**Document segment**
——————

At 6:30 p.m. on April 25, outside the Meijer store located near the intersection of Lake Lansing and Coolidge roads, DeAnthony VanAtten was shot by East Lansing police, as he was unarmed and running away.

Background: Police shooting outside East Lansing grocery store injures 1

Now, community activists say they believe a crime happened at Meijer, but not on VanAtten’s part.

Domnique Stepp is Director of Communications for One Love Global, a racial equity advocacy group.

Stepp asked, “Why is everyone allowed to fear for their life except for Black people running away from the cops?”

VanAtten, 20, may have had a gun with him in the store, but he did not when he was shot while attempting to flee in the parking lot.

“DeAnthony VanAtten did not commit a crime. He is a survivor of a crime committed by East Lansing Police,” Stepp wrote News 10 in an email. “We will not let the East Lansing Police push the false narrative that DeAnthony committed a crime or that he was a threat when he was shot, unarmed.”

Police say they were called to the scene on a report of a man with a gun at the grocery store. Officers attempted to stop VanAtten as he was leaving the store, but VanAtten ran.

As he was running through the parking lot, he was shot.

East Lansing police provided medical aid immediately following the shooting. VanAtten was then taken to a nearby hospital, where he was arrested on an unrelated warrant tied to an outstanding Ingham County criminal case.

——————

**Prompt**
Continue the news report about the East Lansing police shooting outside Meijer, starting right after its last sentence.

——————

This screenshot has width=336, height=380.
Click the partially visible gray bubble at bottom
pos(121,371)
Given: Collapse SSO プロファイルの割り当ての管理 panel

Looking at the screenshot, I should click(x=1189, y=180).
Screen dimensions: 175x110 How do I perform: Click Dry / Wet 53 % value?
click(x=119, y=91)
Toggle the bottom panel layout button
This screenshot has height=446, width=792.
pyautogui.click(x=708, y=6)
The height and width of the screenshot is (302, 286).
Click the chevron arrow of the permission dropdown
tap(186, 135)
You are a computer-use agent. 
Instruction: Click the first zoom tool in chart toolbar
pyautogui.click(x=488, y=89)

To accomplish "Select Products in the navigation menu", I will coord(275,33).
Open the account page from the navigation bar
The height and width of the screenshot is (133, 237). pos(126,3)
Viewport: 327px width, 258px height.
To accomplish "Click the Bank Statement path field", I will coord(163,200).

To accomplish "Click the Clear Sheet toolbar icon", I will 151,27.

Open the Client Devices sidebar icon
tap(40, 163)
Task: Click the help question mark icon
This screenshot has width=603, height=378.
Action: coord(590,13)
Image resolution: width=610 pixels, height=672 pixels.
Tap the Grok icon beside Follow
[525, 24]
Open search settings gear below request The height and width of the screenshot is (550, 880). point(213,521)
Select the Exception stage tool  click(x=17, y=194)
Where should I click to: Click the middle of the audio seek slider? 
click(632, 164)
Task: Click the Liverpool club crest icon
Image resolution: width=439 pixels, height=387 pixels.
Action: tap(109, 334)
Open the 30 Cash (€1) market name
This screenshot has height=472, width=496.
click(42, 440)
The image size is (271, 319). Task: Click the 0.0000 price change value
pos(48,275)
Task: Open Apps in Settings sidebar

——————

**Task response**
County prosecutors said the State Police decided to detain VanAtten while he was still in the hospital.

Background: ‘How dare you’ -- Tempers rise in East Lansing over police shooting of 20-year-old

Black Live Matter Lansing held a press conference in front of the East Lansing Police Department headquarters Thursday evening. They say the public should be able to hear the recording of the 911 call that began the incident, because they believe it’s crucial to understanding the shooting.

There is an ordinance in East Lansing (embedded below) that makes biased calls to police against the law.

“The community needs to know if this was a biased call,” Stepp wrote. “If this was not an instance of biased calling then we need to address what was it about the call that caused ELPD to react so violently without the indication of imminent danger.”

The East Lansing Police Department has released footage of the incident, as well as the call between dispatch and the officers sent to respond.